EXCERPTS FROM THE PROJECT (source available at https://github.com/codependent/kafka-outbox-pattern)
KStream
const val DEDUP_STORE = "dedup-store"
#EnableBinding(KafkaStreamsProcessor::class)
class FraudKafkaStreamsConfiguration(private val fraudDetectionService: FraudDetectionService) {
#KafkaStreamsStateStore(name = DEDUP_STORE, type = KafkaStreamsStateStoreProperties.StoreType.KEYVALUE)
#StreamListener
#SendTo("output")
fun process(#Input("input") input: KStream<String, TransferEmitted>): KStream<String, TransferEmitted> {
return input
.transform(TransformerSupplier { DeduplicationTransformer() }, DEDUP_STORE)

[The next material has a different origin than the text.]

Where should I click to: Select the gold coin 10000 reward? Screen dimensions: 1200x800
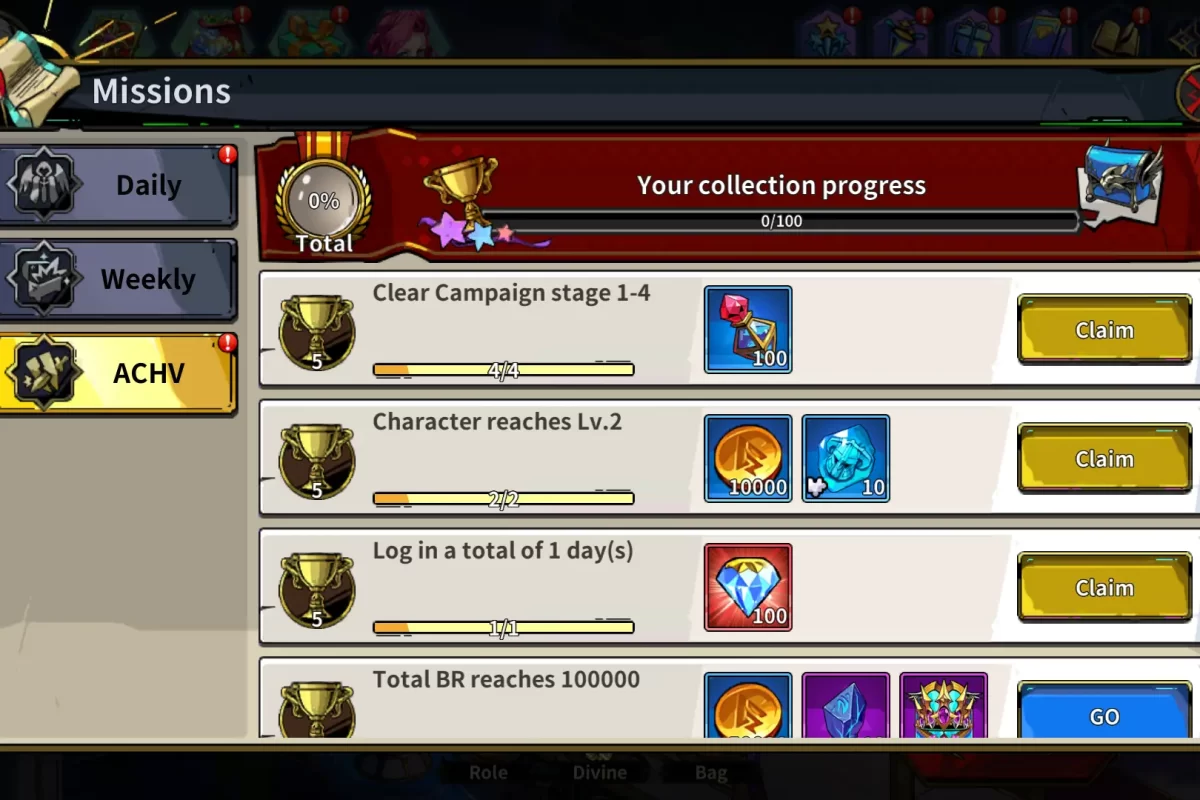click(x=748, y=458)
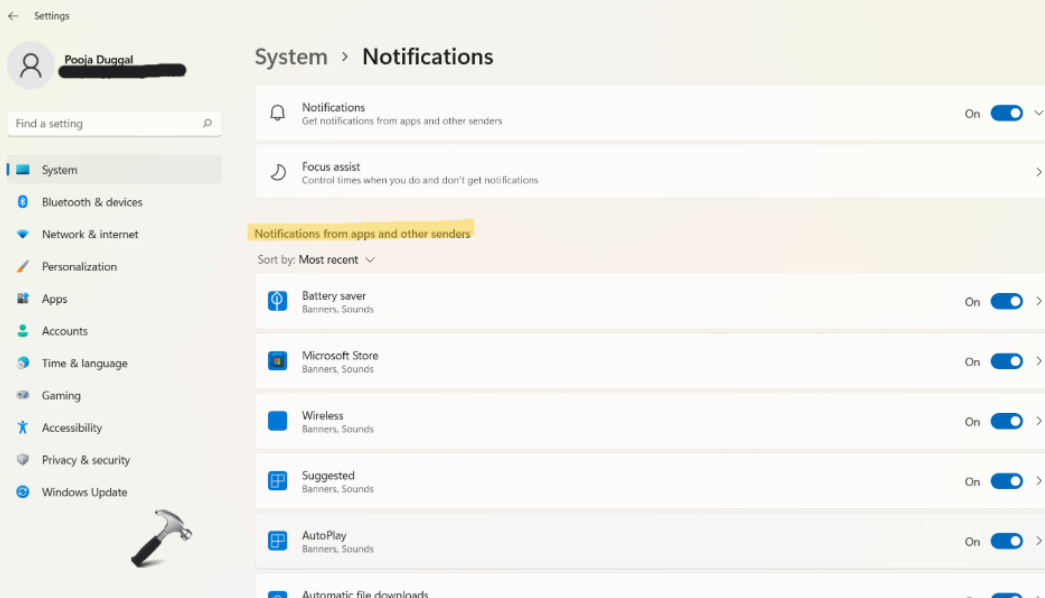Click the Personalization paintbrush icon
Image resolution: width=1045 pixels, height=598 pixels.
point(22,267)
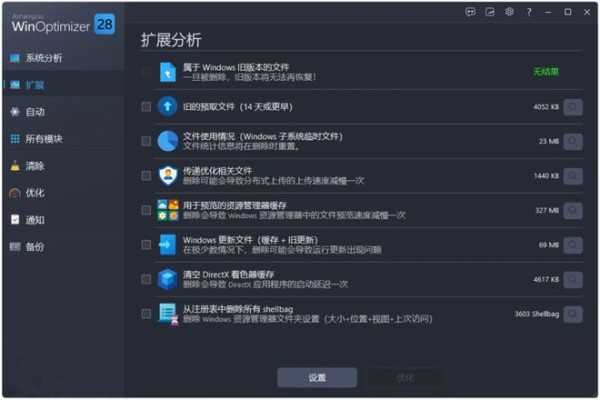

.filter { _, value -> fraudDetectionService.isFraudulent(value) }
}
}
Transformer
#Suppress("UNCHECKED_CAST")
class DeduplicationTransformer : Transformer<String, TransferEmitted, KeyValue<String, TransferEmitted>> {
private lateinit var dedupStore: KeyValueStore<String, TransferEmitted>
private lateinit var context: ProcessorContext
override fun init(context: ProcessorContext) {
this.context = context
dedupStore = context.getStateStore(DEDUP_STORE) as KeyValueStore<String, TransferEmitted>
}
override fun transform(key: String, value: TransferEmitted): KeyValue<String, TransferEmitted>? {
return if (isDuplicate(key)) {
null
} else {
dedupStore.put(key, value)
KeyValue(key, value)
}
}
private fun isDuplicate(key: String) = dedupStore[key] != null
override fun close() {
}
}
application.yml
spring:
application:
name: fraud-service
cloud:
stream:
schema-registry-client:
endpoint: http://localhost:8081
kafka:
streams:
binder:
configuration:
application:
id: fraud-service
default:
key:
serde: org.apache.kafka.common.serialization.Serdes$StringSerde
schema:
registry:
url: http://localhost:8081
bindings:
input:
destination: transfer
contentType: application/*+avro
output:
destination: fraudulent-transfer
contentType: application/*+avro
server:
port: 8086
logging:
level:
org.springframework.cloud.stream: debug
I ran into the same issue and forgot that schema.registry.url needs to be passed in to make sure that you can store Avro records in your State store.
For eg:
#Bean
public StoreBuilder eventStore(Map<String, String> schemaConfig) {
final Duration windowSize = Duration.ofMinutes(DUPLICATION_WINDOW_DURATION);
// retention period must be at least window size -- for this use case, we don't need a longer retention period
// and thus just use the window size as retention time
final Duration retentionPeriod = windowSize;
// We have to specify schema.registry.url here, otherwise schemaRegistry value will end up null
KafkaAvroSerializer serializer = new KafkaAvroSerializer();
KafkaAvroDeserializer deserializer = new KafkaAvroDeserializer();
serializer.configure(schemaConfig, true);
deserializer.configure(schemaConfig, true);
final StoreBuilder<WindowStore<Object, Long>> dedupStoreBuilder = Stores.windowStoreBuilder(
Stores.persistentWindowStore(STORE_NAME,
retentionPeriod,
windowSize,
false
),
Serdes.serdeFrom(serializer, deserializer),
// timestamp value is long
Serdes.Long());
return dedupStoreBuilder;
}
#Bean
public Map<String, String> schemaConfig(#Value("${spring.cloud.stream.schemaRegistryClient.endpoint}") String url) {
return Collections.singletonMap("schema.registry.url", "http://localhost:8081");
}
Here's the application.yml file:
spring:
cloud:
stream:
schemaRegistryClient:
endpoint: http://localhost:8081
After I did this, I was able to get this Store properly configured and didn't see a NullPointerException anymore.